As keynote speaker at Oklahoma’s recent Governor’s Technology Summit in Tulsa, Atkinson told an audience of more than 200 that online commerce is causing major upheaval in many areas of business.
“There are lots and lots of sectors that their literal survival is threatened by e-commerce,” Atkinson said. “Real estate agents are one. Mortgage brokers. In the last year, 14 percent of travel agent companies went out of business. There are a lot of unhappy travel agents today who are hopefully doing something else and not unemployed.”
As a result, what Atkinson terms as protectionist laws have been passed in many states to bar Internet businesses from selling directly to consumers in all sorts of business areas. For instance, consumers can’t buy contact lenses from online vendors in many states because laws were passed to protect optometrists. He cited laws passed to protect real estate agents, wine sellers, auctioneers, travel agents and auto dealers.
As director of the Progressive Policy Institute’s “New Economy” project that focuses on e-commerce, Atkinson opposes legislation that limits Internet business to protect traditional middlemen, even if they are fighting for their existence.
“In our view, if you are a business, we’re not trying to impose a profit cap or say you can’t have excess profits, so we ought to let consumers set the shape of the marketplace,” he said. “Public policy should have no business in protecting businesses. In capitalist markets, businesses get the upside and they shouldn’t be protected from the downside.”
Atkinson has written extensively on the subject, including a policy report called “The Best States for E-Commerce,” that ranks states based upon their laws and regulations that support or hinder Internet use. Oregon ranked at the top of the list, with Oklahoma tied for 18th.
The comparison rates states on how they deal with online sales of contact lenses, prescription drugs, telemedicine, mortgages, insurance, autos, wine, taxes on Internet use and digital services provided by state government.

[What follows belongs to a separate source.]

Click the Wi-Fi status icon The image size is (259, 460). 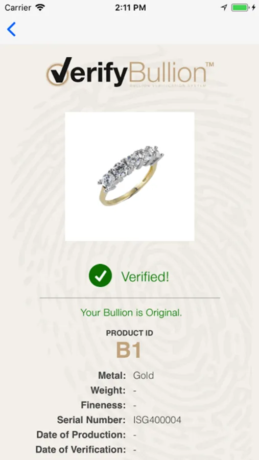40,8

As for the music industry, Atkinson said brick-and-mortar music retailers “face a double whammy” both from online retailers who sell traditional CDs to the new retailers like Apple’s online store that sells downloads. That’s not to mention the illegal businesses such as the former Napster service that let consumers swap music among themselves.
One Oklahoma City-based music retailer has been an unlikely survivor of the shake-out.
CD Warehouse was a bankrupt public company when Oklahoma City businessman Christopher Salyer bought it earlier this year. CD Warehouse now runs 30 company-owned and 180 franchised retail stores that sell new and used music CDs. It has three Oklahoma locations.
Salyer said the effect of the Internet on the music retailing business has “been material and it has been significant.”
“I would say that the overall effect is that it has driven many of my competitors into bankruptcy,” he said. “CD Warehouse has been a remarkable survivor in the face of all this uncertainty.”
CD Warehouse has even developed its own Internet-selling strategy through a partnership with established Web retailers such as Amazon.com.
So, what is his view of the Apple online store and similar Internet retailers.
“It raises one of the more interesting questions that could possibly be,” Salyer said. “What intellectual property rights go with that purchased music from Apple.com? Will the customer who purchased that song be able to resell it to CD Warehouse, for example? This intellectual property thing is an extraordinarily interesting issue.”
For music fan Scott Horton, there’s not much to consider, other than choosing which songs to download. He said he’s not concerned with the plight of the retailers.
“Sorry,” he said. “I don’t know what else to say. The Apple store is absolutely awesome. They have allowed people who want to download music to be honest about it.”